Below I create a function that deletes a specific column if there is only one unique value in it. Can I somehow use lapply within %>% to avoid calling the function three times? Or even call the function for all columns?
df <- tibble(col1 = sample(1:6), col2 = sample(1:6), col3 = 3, col4 = 4)

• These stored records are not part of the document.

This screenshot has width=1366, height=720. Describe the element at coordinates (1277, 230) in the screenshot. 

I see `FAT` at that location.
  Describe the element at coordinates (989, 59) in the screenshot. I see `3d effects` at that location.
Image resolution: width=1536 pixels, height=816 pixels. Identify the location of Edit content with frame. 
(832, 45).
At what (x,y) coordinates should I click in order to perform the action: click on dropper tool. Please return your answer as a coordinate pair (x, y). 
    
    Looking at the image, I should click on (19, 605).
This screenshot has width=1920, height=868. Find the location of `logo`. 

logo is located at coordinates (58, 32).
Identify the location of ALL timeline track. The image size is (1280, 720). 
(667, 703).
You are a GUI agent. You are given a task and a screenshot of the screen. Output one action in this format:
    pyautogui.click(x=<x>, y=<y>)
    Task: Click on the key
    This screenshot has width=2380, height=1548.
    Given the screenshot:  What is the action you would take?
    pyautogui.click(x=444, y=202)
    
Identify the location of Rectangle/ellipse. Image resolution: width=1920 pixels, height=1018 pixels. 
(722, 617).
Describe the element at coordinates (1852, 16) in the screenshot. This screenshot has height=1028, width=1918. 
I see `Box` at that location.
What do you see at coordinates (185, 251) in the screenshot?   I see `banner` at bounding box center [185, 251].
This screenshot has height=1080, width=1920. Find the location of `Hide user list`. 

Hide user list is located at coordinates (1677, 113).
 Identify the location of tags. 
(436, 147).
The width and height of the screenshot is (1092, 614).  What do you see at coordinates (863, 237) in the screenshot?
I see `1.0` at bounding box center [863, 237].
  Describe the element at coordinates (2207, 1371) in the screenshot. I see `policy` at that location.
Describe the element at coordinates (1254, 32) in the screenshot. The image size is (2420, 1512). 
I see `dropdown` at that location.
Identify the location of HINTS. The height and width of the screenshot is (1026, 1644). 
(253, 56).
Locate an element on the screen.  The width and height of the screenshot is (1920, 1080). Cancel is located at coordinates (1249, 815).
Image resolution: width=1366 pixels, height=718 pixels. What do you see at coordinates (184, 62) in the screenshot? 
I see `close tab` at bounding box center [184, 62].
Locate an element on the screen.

condDelCol <- function(mycolumn, mydataframe) {
if(length(unique(mydataframe[[mycolumn]])) == 1) { mydataframe[[mycolumn]] = NULL }
mydataframe
}
df %>%
condDelCol("col2", .) %>%
condDelCol("col3", .) %>%
condDelCol("col4", .)
With dplyr
, an option is select_if
library(dplyr)
df %>%
select_if(~ n_distinct(.) > 1)
# A tibble: 6 x 2
# col1 col2
# <int> <int>
#1 1 6
#2 6 1
#3 5 5
#4 3 4
#5 4 2
#6 2 3
Or another way is base R
by looping over the columns with sapply
, create a logical vector
, extract the column names that have only single unique
value and assign (<-
) it to NULL
i1 <- sapply(df, function(x) length(unique(x)))
df[names(which(i1 == 1))] <- NULL
Or with Filter
Filter(var, df)